Data supplied ->
•••••

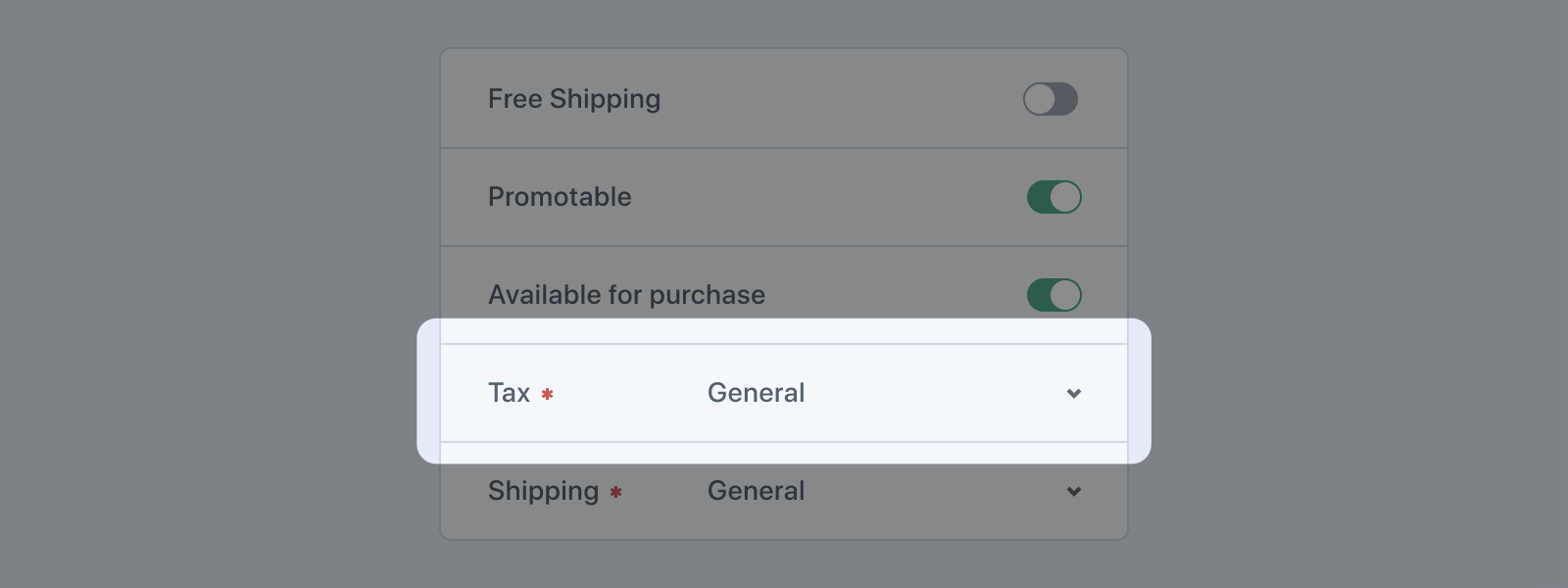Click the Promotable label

•••••

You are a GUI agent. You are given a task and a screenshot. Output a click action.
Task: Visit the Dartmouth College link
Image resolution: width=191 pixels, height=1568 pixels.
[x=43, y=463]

•••••

Return the lines of the listing verbatim, from the line containing "You are a GUI" through the line containing "[x=43, y=463]", with both of those lines included.

Exercise answer ->
You are a GUI agent. You are given a task and a screenshot. Output a click action.
Task: Visit the Dartmouth College link
Image resolution: width=191 pixels, height=1568 pixels.
[x=43, y=463]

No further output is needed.